= Instructions for the task =
Nothing in the records should change; write them all out again.

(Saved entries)
☆ ☆ ☆ ☆

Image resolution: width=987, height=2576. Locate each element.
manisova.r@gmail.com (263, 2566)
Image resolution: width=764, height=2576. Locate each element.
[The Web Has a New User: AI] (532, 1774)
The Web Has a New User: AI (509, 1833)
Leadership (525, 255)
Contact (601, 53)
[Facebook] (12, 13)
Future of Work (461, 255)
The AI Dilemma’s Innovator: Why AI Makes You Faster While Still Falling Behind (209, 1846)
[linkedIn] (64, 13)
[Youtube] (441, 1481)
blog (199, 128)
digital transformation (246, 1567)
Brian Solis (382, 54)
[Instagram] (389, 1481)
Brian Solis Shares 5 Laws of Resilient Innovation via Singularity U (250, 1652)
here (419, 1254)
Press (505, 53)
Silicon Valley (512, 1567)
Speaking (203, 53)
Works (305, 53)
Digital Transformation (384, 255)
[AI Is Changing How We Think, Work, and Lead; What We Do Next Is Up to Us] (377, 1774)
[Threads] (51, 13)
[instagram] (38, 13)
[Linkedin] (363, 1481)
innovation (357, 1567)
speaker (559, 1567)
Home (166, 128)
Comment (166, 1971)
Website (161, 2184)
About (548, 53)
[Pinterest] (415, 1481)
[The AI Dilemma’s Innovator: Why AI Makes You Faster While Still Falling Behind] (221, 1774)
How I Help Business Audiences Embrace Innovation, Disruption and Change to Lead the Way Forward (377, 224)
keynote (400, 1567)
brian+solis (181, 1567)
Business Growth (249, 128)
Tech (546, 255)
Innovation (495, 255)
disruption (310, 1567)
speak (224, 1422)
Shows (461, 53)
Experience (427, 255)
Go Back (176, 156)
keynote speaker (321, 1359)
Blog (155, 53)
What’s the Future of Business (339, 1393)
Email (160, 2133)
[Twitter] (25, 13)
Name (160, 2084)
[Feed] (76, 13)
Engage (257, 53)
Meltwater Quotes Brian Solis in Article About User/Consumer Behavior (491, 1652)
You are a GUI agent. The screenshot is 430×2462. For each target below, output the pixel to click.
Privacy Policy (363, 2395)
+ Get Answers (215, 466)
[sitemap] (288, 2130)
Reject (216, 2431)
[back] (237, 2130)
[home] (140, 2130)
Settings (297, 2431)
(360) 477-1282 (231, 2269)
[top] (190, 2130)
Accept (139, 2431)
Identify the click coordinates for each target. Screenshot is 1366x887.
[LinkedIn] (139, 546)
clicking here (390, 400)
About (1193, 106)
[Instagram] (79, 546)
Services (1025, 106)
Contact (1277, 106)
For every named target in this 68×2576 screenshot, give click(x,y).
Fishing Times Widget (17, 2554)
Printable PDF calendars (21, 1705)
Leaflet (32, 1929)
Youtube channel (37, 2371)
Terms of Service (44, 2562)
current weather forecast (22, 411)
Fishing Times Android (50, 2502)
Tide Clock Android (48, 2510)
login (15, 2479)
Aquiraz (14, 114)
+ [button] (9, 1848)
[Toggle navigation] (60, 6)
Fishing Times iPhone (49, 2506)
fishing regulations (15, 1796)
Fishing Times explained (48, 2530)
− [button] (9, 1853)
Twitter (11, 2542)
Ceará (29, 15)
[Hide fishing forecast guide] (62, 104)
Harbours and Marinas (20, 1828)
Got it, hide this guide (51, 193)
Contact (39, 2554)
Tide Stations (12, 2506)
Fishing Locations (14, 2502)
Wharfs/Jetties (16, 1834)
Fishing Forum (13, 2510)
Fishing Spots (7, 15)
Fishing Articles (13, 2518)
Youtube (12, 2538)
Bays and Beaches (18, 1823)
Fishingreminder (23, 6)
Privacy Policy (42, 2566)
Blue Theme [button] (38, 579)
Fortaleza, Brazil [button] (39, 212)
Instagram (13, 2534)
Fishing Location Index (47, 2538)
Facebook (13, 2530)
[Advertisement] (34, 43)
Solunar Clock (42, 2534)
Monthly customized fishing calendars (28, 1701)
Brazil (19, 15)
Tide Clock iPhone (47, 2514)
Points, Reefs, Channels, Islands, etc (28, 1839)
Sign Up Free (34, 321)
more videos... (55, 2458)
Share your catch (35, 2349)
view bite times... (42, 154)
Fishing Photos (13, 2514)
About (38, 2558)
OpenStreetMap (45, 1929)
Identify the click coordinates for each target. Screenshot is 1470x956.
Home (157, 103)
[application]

☆ ☆ ☆ ☆

= Output of the exercise =
Image resolution: width=987, height=2576. Locate each element.
manisova.r@gmail.com (263, 2566)
Image resolution: width=764, height=2576. Locate each element.
[The Web Has a New User: AI] (532, 1774)
The Web Has a New User: AI (509, 1833)
Leadership (525, 255)
Contact (601, 53)
[Facebook] (12, 13)
Future of Work (461, 255)
The AI Dilemma’s Innovator: Why AI Makes You Faster While Still Falling Behind (209, 1846)
[linkedIn] (64, 13)
[Youtube] (441, 1481)
blog (199, 128)
digital transformation (246, 1567)
Brian Solis (382, 54)
[Instagram] (389, 1481)
Brian Solis Shares 5 Laws of Resilient Innovation via Singularity U (250, 1652)
here (419, 1254)
Press (505, 53)
Silicon Valley (512, 1567)
Speaking (203, 53)
Works (305, 53)
Digital Transformation (384, 255)
[AI Is Changing How We Think, Work, and Lead; What We Do Next Is Up to Us] (377, 1774)
[Threads] (51, 13)
[instagram] (38, 13)
[Linkedin] (363, 1481)
innovation (357, 1567)
speaker (559, 1567)
Home (166, 128)
Comment (166, 1971)
Website (161, 2184)
About (548, 53)
[Pinterest] (415, 1481)
[The AI Dilemma’s Innovator: Why AI Makes You Faster While Still Falling Behind] (221, 1774)
How I Help Business Audiences Embrace Innovation, Disruption and Change to Lead the Way Forward (377, 224)
keynote (400, 1567)
brian+solis (181, 1567)
Business Growth (249, 128)
Tech (546, 255)
Innovation (495, 255)
disruption (310, 1567)
speak (224, 1422)
Shows (461, 53)
Experience (427, 255)
Go Back (176, 156)
keynote speaker (321, 1359)
Blog (155, 53)
What’s the Future of Business (339, 1393)
Email (160, 2133)
[Twitter] (25, 13)
Name (160, 2084)
[Feed] (76, 13)
Engage (257, 53)
Meltwater Quotes Brian Solis in Article About User/Consumer Behavior (491, 1652)
You are a GUI agent. The screenshot is 430×2462. For each target below, output the pixel to click.
Privacy Policy (363, 2395)
+ Get Answers (215, 466)
[sitemap] (288, 2130)
Reject (216, 2431)
[back] (237, 2130)
[home] (140, 2130)
Settings (297, 2431)
(360) 477-1282 (231, 2269)
[top] (190, 2130)
Accept (139, 2431)
Identify the click coordinates for each target. Screenshot is 1366x887.
[LinkedIn] (139, 546)
clicking here (390, 400)
About (1193, 106)
[Instagram] (79, 546)
Services (1025, 106)
Contact (1277, 106)
For every named target in this 68×2576 screenshot, give click(x,y).
Fishing Times Widget (17, 2554)
Printable PDF calendars (21, 1705)
Leaflet (32, 1929)
Youtube channel (37, 2371)
Terms of Service (44, 2562)
current weather forecast (22, 411)
Fishing Times Android (50, 2502)
Tide Clock Android (48, 2510)
login (15, 2479)
Aquiraz (14, 114)
+ [button] (9, 1848)
[Toggle navigation] (60, 6)
Fishing Times iPhone (49, 2506)
fishing regulations (15, 1796)
Fishing Times explained (48, 2530)
− [button] (9, 1853)
Twitter (11, 2542)
Ceará (29, 15)
[Hide fishing forecast guide] (62, 104)
Harbours and Marinas (20, 1828)
Got it, hide this guide (51, 193)
Contact (39, 2554)
Tide Stations (12, 2506)
Fishing Locations (14, 2502)
Wharfs/Jetties (16, 1834)
Fishing Forum (13, 2510)
Fishing Spots (7, 15)
Fishing Articles (13, 2518)
Youtube (12, 2538)
Bays and Beaches (18, 1823)
Fishingreminder (23, 6)
Privacy Policy (42, 2566)
Blue Theme [button] (38, 579)
Fortaleza, Brazil [button] (39, 212)
Instagram (13, 2534)
Fishing Location Index (47, 2538)
Facebook (13, 2530)
[Advertisement] (34, 43)
Solunar Clock (42, 2534)
Monthly customized fishing calendars (28, 1701)
Brazil (19, 15)
Tide Clock iPhone (47, 2514)
Points, Reefs, Channels, Islands, etc (28, 1839)
Sign Up Free (34, 321)
more videos... (55, 2458)
Share your catch (35, 2349)
view bite times... (42, 154)
Fishing Photos (13, 2514)
About (38, 2558)
OpenStreetMap (45, 1929)
Identify the click coordinates for each target. Screenshot is 1470x956.
Home (157, 103)
[application]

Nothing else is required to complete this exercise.